Tic-Tac-Toe Theory--an escape from the combinatorial chaos
Mathematics is spectacularly successful doing generalizations (Calculus, Modern Algebra, Algebraic Geometry, etc.); on the other hand, it could say surprisingly little about nontraditional complex systems like the economy or Chess. What is the fundamental problem with complex systems? The short answer is: the immense space of possibilities. The estimated total number of moves in Chess is more than ten-to-the-hundred, which is more than the number of particles in the observable universe. The majority of problems in Discrete Mathematics lead to cases studies of the same size. Statistical Mechanics faces the same problem: a mole of gas contains about ten-to-23 particles; the underlying dynamic is incredibly complicated. The basic idea of Statistical Mechanics is to work with a priory probabilities; usually equiprobability in the phase space (it is counterintuitive: how does probability enter Newtonian mechanics?). The investigator develops a Tic-Tac-Toe Theory which is a striking analog of the Statistical Mechanics approach: it can determine the exact value of infinitely many natural Game Numbers (the same paradox: how does probability enter Chess?). The investigator's book (700 pages) about the subject will come out in 2007 at Cambridge University Press.

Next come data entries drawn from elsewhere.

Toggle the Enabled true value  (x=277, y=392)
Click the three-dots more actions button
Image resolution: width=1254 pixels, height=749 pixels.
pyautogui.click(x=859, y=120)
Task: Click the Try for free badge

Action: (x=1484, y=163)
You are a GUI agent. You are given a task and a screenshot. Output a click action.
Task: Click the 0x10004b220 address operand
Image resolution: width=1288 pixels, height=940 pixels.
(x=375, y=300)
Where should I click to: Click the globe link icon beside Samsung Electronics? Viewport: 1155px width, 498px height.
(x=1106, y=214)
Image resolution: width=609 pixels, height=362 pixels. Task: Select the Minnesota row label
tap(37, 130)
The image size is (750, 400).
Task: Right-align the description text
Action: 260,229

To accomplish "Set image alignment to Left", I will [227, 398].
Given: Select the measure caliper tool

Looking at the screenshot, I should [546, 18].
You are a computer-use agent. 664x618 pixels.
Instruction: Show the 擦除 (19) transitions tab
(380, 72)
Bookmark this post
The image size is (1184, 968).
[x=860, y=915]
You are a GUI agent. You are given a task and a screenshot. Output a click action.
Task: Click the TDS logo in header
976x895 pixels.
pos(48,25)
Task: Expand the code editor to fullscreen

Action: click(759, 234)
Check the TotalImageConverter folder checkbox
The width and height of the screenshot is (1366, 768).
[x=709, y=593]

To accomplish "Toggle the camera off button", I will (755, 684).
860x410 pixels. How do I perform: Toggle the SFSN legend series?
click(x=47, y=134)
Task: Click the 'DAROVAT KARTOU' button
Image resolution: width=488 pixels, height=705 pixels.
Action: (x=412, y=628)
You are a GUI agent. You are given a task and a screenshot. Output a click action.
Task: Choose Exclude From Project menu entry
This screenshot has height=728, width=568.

Understanding complex systems is a major challenge for contemporary Mathematics (and Theoretical Computer Science, and Economy, etc.). Games are the perfect natural models. Also analyzing games is perhaps the best way to give the students a taste of mathematical discovery; it is the most natural mathematical experimentation. To integrate this new branch of game theory (the investigator's Tic-Tac-Toe Theory) into math education is an extremely promising aspect. Finally, understanding complex games may give unique insight into how human intelligence works.